Our findings suggest that both young and adult rats fed on HFrD exhibit an increase in systemic oxidative stress, the establishment of an inflammatory state, metabolic perturbations in liver, skeletal muscle and vWAT and that the assayed miRNAs and their target genes may play a critical role in impaired glucose and lipid homeostasis. Adult rats show a greater susceptibility to impaired insulin signaling when compared to young animals, while both young and adult rats fed on HFrD increase hepatic de novo lipogenesis (DNL), which leads to an excess of fat accumulation and mitochondrial dynamic dysfunction. In addition, liver and skeletal muscle of young and adult rats exhibit an imbalance in antioxidant enzyme.

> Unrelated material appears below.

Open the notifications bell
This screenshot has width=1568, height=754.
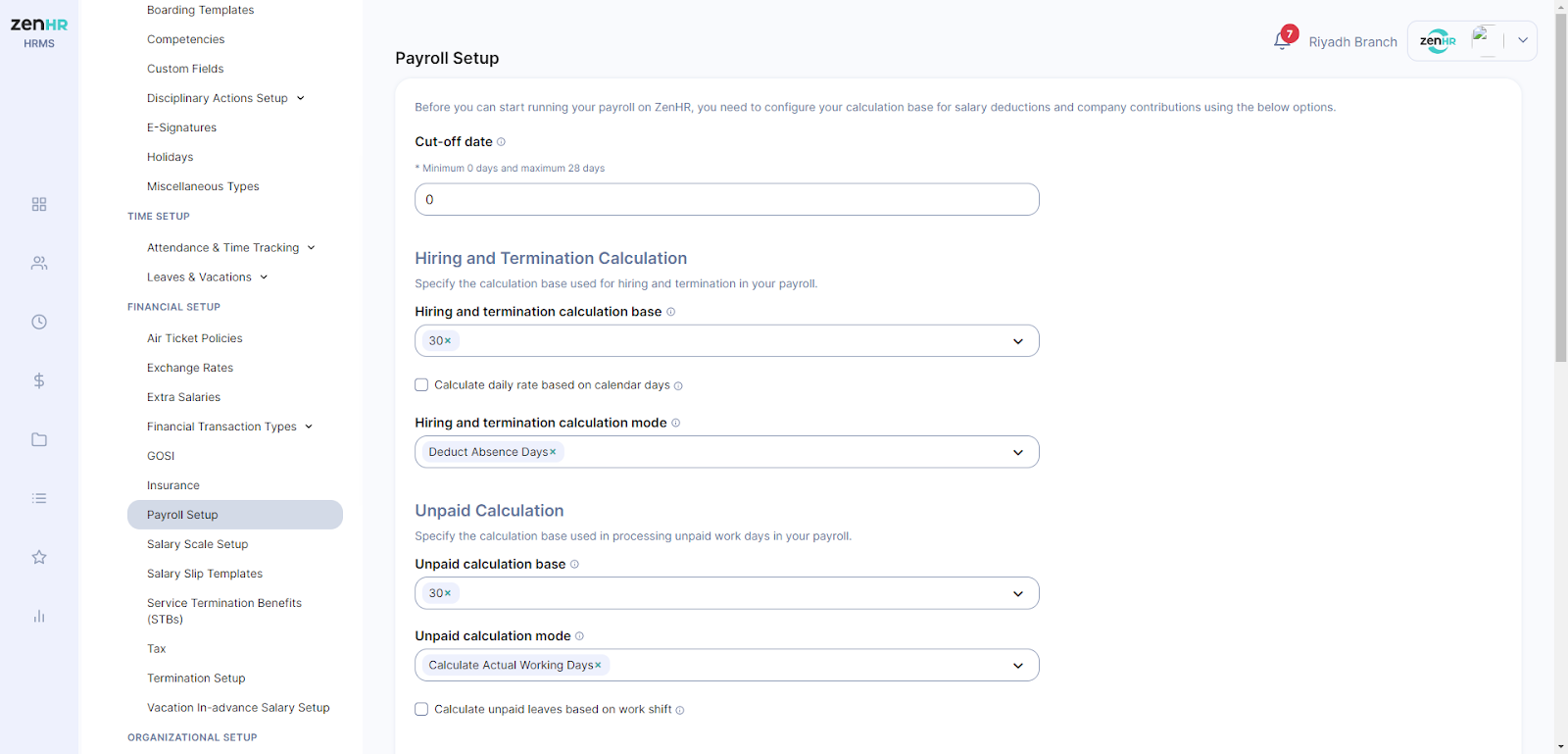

The modulation of studied miRNA levels shows a tissue-specific trend, similar in liver and skeletal muscle and dissimilar in vWAT. Such trends imply that miRNAs could act as endocrine factors connecting different compartments, with the circulatory system enabling a crosstalk between the various tissues (a schematic representation is displayed in Figure 7).

FIGURE 7

Short-term high fructose intake is sufficient to create systemic oxidative stress status and systemic low-grade metabolic inflammation that precedes the development of obesity. No increase was observed in body weight following high-fructose intake for 2 weeks. Nevertheless, the serum levels of 8-OHdG were higher in FY and FA with a more prominent increase in FY. Enhanced whole body oxidative stress likewise contributes to occurrence and aggravation of inflammation (Zhang et al., 2019; Ma et al., 2022). In fact, the present study reported a noteworthy rise in the expression levels of TGF-B and other key markers of systemic inflammation, namely IL-1B, TNF-A, and IL-6 in fructose-fed rats. In addition, an age-dependent increase in systemic inflammation was evident in both control and fructose-fed rats, in line with the biological phenomenon of “inflamm-aging” (Fougere et al., 2016).

The fructose overconsumption induces a condition of a systemic insulin-resistance both in young and adult rats. The aforementioned metabolic dysfunctions are more pronounced in adult rats suggesting that they are more susceptible to impairment in glucose homeostasis. Subsequently, to further acquire knowledge of the potential mechanisms involved in the effects of fructose on insulin sensitivity and lipid metabolism, we evaluated the involvement of miR-122-5p, miR-34a-5p, and miR-125b-5p and their downstream effectors in liver, skeletal muscle and vWAT.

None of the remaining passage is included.